OpenCode can use Caplets through MCP or the native OpenCode integration. Native mode exposes caplets__code_mode for Code Mode, plus progressive or direct tools only when configured.

Terminal window
caplets setup opencode

Local setup installs the native plugin and writes non-secret daemon defaults. Explicit OpenCode plugin config still wins over those defaults.

Native integrations use the shared anonymous telemetry controls and do not send telemetry on a native-first run until a visible CLI telemetry notice has already been recorded.

Remote native usage:

Terminal window
caplets remote login https://caplets.example.com/caplets
CAPLETS_MODE=remote CAPLETS_REMOTE_URL=https://caplets.example.com/caplets opencode

Pi can use Caplets through MCP or the native Pi integration. Native mode uses the same local, daemon, remote, and Cloud selection rules as OpenCode.

Terminal window
caplets setup pi

Local setup installs the Pi extension and writes non-secret daemon defaults. Explicit Pi settings still win over those defaults.

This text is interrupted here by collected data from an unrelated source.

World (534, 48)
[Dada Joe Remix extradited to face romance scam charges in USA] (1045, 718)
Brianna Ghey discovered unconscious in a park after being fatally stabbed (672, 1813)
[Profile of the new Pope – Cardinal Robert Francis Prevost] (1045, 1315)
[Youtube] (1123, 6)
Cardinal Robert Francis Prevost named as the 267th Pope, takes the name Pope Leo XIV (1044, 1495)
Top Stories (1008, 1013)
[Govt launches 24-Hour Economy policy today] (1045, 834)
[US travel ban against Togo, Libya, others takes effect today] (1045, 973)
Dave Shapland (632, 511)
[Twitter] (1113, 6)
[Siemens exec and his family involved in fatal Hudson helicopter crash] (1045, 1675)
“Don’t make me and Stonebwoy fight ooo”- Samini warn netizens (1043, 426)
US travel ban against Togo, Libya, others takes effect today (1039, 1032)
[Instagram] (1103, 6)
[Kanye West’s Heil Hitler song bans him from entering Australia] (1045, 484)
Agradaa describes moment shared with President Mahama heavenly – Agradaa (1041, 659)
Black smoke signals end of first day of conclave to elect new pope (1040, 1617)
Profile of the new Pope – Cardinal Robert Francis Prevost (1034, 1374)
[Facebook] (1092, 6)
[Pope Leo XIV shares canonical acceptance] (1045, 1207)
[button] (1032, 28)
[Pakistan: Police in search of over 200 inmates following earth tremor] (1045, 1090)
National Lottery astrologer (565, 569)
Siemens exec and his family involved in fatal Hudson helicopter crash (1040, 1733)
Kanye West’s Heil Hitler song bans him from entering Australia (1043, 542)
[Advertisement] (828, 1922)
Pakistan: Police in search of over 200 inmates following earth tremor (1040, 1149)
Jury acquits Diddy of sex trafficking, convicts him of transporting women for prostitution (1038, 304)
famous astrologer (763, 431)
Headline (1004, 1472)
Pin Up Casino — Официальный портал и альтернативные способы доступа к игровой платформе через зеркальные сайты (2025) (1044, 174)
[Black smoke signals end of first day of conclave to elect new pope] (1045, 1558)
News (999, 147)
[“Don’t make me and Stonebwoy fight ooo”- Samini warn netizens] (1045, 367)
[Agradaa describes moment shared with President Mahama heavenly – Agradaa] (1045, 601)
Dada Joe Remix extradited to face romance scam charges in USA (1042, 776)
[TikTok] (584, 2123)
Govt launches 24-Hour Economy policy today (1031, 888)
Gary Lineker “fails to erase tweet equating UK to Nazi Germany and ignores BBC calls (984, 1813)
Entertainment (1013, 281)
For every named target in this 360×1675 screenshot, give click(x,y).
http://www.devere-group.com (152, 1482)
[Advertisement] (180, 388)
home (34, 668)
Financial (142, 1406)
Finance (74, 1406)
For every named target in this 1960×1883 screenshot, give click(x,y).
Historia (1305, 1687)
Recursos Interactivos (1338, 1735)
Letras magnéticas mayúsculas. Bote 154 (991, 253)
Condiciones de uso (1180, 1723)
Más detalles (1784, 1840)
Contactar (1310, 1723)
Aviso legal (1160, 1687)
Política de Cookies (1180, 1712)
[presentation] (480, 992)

Native integrations use the shared anonymous telemetry controls and do not send telemetry on a native-first run until a visible CLI telemetry notice has already been recorded.

Remote native usage:

Terminal window
caplets remote login https://caplets.example.com/caplets
CAPLETS_MODE=remote CAPLETS_REMOTE_URL=https://caplets.example.com/caplets pi

Use the add-mcp client catalog through Caplets setup:

Terminal window
caplets setup mcp-client --client <client-id>

If you write config manually, keep the agent as a thin daemon client:

{
"mcpServers": {
"caplets": {
"command": "caplets",
"args": ["attach", "http://127.0.0.1:5387/"]
}
}
}

For remote-backed MCP, use caplets attach <remote-url> after caplets remote login <remote-url>. Agent configs should not contain Caplets remote tokens, passwords, or provider environment variables.

As an advanced manual fallback, caplets serve can still run a foreground HTTP or stdio runtime. If you want one local HTTP runtime to own environment, Vault, Remote Login, reloads, and logs while composing an upstream host, run:

Terminal window
caplets serve --transport http --upstream-url https://caplets.example.com/caplets

Then configure the MCP client with caplets attach <local-runtime-url>.